Pendapat ini masyhur dipegang oleh sebagian ulama dari
mazhab Hanabilah. Karena istihza’ (menghina Allah) dipandang sebagai perbuatan
kufur yang sangat besar, dan dalam ayat surah at Taubah diatas dinyatakan “tidak
usah kamu meminta maaf” yang mengandung pemahaman tidak ada ampun bagi
pelakunya.
Namun mayoritas ulama berpendapat masih
dimungkinkan bagi pelakunya diampuni oleh Allah meskipun dosa yang telah dia
lakukan telah menjatuhkan kepada kekafiran (murtad).[7]

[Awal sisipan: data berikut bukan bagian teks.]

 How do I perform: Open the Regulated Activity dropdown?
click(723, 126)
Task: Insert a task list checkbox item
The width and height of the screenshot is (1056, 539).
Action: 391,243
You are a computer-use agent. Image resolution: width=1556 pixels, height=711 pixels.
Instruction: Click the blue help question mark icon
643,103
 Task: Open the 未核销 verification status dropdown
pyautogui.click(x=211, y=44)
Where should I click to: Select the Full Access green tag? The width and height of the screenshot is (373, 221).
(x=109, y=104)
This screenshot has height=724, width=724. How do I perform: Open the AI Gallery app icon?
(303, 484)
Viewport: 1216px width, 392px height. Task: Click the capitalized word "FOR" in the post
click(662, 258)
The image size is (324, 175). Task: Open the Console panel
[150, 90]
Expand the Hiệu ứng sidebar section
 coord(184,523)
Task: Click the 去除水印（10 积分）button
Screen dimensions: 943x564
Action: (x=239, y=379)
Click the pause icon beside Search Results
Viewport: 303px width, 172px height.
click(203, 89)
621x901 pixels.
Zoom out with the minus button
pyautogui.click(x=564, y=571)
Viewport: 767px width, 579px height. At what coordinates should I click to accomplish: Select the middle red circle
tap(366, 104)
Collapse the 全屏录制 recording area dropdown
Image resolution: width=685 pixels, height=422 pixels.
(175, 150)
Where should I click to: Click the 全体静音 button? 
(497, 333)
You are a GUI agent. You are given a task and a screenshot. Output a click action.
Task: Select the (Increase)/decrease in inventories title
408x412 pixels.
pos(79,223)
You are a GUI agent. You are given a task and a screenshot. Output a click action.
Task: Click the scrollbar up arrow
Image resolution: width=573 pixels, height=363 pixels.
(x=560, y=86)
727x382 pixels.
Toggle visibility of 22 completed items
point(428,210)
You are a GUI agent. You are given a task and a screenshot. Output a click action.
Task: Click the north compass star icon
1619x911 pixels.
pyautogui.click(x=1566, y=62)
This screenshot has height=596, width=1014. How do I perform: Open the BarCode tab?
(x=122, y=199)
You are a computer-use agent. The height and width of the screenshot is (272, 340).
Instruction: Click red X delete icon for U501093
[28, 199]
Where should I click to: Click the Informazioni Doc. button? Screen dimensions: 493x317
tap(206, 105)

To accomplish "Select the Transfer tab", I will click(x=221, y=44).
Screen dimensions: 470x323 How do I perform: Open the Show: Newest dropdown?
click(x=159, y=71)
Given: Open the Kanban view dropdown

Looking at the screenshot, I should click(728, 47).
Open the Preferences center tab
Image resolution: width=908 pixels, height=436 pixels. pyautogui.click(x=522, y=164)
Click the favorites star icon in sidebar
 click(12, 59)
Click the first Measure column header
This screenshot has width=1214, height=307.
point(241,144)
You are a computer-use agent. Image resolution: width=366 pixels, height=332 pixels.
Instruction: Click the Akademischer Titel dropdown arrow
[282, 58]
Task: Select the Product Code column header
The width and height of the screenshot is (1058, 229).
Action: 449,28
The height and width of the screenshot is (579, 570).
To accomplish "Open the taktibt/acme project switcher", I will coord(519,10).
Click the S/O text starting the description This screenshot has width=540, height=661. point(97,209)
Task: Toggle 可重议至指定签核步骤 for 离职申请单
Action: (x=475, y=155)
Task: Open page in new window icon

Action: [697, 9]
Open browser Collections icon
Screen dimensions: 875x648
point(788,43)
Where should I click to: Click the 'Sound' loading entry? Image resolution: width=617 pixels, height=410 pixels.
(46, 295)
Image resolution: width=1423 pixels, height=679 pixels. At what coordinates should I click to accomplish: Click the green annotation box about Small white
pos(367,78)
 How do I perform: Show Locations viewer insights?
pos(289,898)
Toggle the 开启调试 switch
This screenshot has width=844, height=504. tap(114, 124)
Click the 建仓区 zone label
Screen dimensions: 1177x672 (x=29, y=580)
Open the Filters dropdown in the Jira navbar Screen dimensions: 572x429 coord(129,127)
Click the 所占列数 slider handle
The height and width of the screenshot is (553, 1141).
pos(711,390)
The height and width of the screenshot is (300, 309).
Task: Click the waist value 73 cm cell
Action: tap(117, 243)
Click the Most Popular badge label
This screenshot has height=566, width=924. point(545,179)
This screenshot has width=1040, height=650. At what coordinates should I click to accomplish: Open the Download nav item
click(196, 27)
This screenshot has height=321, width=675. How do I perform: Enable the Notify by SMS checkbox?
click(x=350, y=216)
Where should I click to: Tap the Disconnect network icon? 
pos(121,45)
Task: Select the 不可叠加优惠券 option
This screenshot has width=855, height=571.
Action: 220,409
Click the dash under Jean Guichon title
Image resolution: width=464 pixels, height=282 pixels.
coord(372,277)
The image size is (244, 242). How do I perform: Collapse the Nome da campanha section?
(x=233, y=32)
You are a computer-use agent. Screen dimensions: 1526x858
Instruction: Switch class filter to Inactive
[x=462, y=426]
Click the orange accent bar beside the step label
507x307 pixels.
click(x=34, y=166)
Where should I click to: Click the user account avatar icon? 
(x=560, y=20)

Pendapat ini didasarkan kepada keumuman firman Allah
ta’ala : “Hai hamba-hambaKu yang melampaui
batas terhadap diri mereka sendiri, janganlah kamu terputus asa dari rahmat
Allah. Sesungguhnya Allah mengampuni dosa-dosa semuanya. Sesungguhnya Dia-lah
Yang Maha Pengampun lagi Maha Penyayang.” (QS.
Az-Zumar:53)
Kesimpulan
Hendaknya anda bersungguh-sungguh dalam bertaubat
dari apa yang sudah dilakukan. Sesali dan berjanjilah untuk tidak mengulangi
lagi. Semoga Allah yang maha pengampun menerima taubat anda.
Wallahu a’lam.
[1] Al Mausu’ah al Fiqhiyyah al Kuwaitiyyah (3/249), Nail al Authar (8/194), Sharum Maslul
halaman 550.
[2] Jami’ul Bayan fi Ta’wili Ayyil Qur’an
(14/333-335), Ahkamu
Al-Qur’an, 2/542)
[3] Zaadul Masiir (3/465).
[4] Raudhatuth Thalibin (10/67)
[5] Al Mughni (12/297)
[6] Asy Syifaa (2/1092)
[7] Ibnu Abidin ( 4/232), al Mughni (8/565).